200 franchi NON bastano per gli svizzeri
A poco più di otto anni dalla netta bocciatura dell’iniziativa “No Billag“, che mirava ad abolire il canone radiotelevisivo, l’elettorato svizzero ha nuovamente respinto una proposta di riduzione del finanziamento alla SSR. L’iniziativa popolare «200 franchi bastano», promossa da Unione democratica di centro (UDC), Unione svizzera delle arti e mestieri (USAM) e Giovani liberali radicali, che chiedeva di abbassare il canone da 335 a 200 franchi, è stata respinta da tutti i Cantoni con il 61,9% di voti contrari. Il rifiuto è stato particolarmente marcato nella Svizzera francese e nei centri urbani — ad esempio nel Cantone di Basilea Città, dove i “no” hanno raggiunto il 71,1% — mentre in Ticino il sostegno all’iniziativa è stato più elevato (46,7% di “sì”).
All’indomani della votazione federale dell’8 marzo 2026, diverse istituzioni e organizzazioni della Svizzera italiana hanno commentato l’esito del voto.

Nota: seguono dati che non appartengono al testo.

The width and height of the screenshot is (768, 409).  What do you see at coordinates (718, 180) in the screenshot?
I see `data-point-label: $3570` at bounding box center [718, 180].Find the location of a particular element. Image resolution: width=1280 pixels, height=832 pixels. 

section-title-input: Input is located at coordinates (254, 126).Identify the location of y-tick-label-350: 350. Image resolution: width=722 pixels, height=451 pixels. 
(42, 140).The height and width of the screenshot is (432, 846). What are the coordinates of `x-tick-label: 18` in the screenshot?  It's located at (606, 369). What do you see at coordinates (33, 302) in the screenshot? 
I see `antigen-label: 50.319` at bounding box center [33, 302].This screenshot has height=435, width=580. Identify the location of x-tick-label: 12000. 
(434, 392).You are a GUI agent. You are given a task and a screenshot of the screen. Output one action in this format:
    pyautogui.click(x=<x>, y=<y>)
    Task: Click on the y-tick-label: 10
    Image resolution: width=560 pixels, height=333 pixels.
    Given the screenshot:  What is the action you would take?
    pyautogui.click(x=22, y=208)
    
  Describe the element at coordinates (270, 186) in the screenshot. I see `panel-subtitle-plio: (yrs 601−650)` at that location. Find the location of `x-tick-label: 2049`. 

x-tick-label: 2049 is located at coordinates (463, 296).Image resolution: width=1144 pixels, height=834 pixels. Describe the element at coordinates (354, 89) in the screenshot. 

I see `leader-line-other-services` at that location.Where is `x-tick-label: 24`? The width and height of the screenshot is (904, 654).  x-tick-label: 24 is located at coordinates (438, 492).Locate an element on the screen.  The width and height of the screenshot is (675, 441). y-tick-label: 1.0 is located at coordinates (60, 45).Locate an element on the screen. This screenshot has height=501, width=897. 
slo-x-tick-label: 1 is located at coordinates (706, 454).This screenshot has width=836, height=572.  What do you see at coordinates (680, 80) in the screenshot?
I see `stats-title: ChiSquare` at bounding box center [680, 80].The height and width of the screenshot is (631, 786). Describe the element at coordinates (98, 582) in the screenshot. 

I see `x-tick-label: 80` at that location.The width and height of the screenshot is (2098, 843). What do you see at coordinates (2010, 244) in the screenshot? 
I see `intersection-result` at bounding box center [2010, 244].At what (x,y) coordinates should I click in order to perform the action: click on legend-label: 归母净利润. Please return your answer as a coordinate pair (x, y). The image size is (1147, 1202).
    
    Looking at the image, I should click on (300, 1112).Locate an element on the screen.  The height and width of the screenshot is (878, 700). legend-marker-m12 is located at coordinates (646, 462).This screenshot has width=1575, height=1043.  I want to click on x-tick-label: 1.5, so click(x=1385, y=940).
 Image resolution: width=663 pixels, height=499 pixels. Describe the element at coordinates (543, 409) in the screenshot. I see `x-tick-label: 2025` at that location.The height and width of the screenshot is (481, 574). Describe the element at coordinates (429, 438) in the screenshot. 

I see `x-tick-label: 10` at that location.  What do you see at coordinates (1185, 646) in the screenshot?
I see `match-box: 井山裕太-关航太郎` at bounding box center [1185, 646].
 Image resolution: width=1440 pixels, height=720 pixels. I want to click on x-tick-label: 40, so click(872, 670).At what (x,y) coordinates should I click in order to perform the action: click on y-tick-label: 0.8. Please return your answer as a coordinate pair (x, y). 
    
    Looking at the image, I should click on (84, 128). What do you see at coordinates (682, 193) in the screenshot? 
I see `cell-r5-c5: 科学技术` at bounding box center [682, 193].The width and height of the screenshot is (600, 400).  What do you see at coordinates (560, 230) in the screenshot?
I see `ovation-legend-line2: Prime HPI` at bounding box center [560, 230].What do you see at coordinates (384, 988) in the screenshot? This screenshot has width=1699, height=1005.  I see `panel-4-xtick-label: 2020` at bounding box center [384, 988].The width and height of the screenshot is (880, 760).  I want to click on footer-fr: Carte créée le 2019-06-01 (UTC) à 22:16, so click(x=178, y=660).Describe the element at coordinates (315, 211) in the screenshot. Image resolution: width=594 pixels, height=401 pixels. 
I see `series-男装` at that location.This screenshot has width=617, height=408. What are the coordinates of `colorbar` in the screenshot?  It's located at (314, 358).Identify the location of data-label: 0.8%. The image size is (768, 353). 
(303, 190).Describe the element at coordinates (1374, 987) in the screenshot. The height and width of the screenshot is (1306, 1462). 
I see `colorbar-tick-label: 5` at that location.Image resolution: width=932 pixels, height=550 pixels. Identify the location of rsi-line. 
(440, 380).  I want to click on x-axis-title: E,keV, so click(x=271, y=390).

La SSR.CORSI, cooperativa per la radiotelevisione nella Svizzera italiana, ha espresso sollievo per il risultato, interpretandolo come una conferma del sostegno al servizio pubblico radiotelevisivo e al suo ruolo nelle diverse regioni linguistiche del Paese. Secondo l’organizzazione, la decisione popolare rafforza la legittimazione democratica del sistema mediatico pubblico e permette alla SSR e alla RSI di proseguire il processo di trasformazione già avviato per adattarsi ai cambiamenti del consumo dei media e alle misure di contenimento dei costi previste nei prossimi anni.
Il Consiglio di Stato ticinese ha accolto con soddisfazione la bocciatura dell’iniziativa, ricordando di essersi opposto alla proposta insieme alla Conferenza dei Governi cantonali. Il Governo ritiene che una riduzione così marcata del canone avrebbe reso difficile per la SSR adempiere al proprio mandato di servizio pubblico in tutte le regioni linguistiche. L’esecutivo cantonale seguirà ora con attenzione gli effetti della riorganizzazione che sarà adottata dalla SSR in applicazione del progetto SRG SSR Enavant – che fa seguito alla decisione del Consiglio federale di ridurre il canone a 300 franchi, che obbligherà la SSR a risparmiare 270 milioni di franchi entro il 2029 – con l’obiettivo di limitare il più possibile le conseguenze negative per la RSI e per il Cantone.
Anche il Comitato contro l’iniziativa “200 franchi bastano – Non silenziamo la Svizzera italiana!” ha accolto positivamente l’esito della votazione, ringraziando organizzazioni, partiti e associazioni che hanno sostenuto la campagna. Il comitato considera il risultato un segnale a favore del ruolo della SSR nel pluralismo informativo, nella coesione nazionale e nella rappresentazione delle minoranze linguistiche.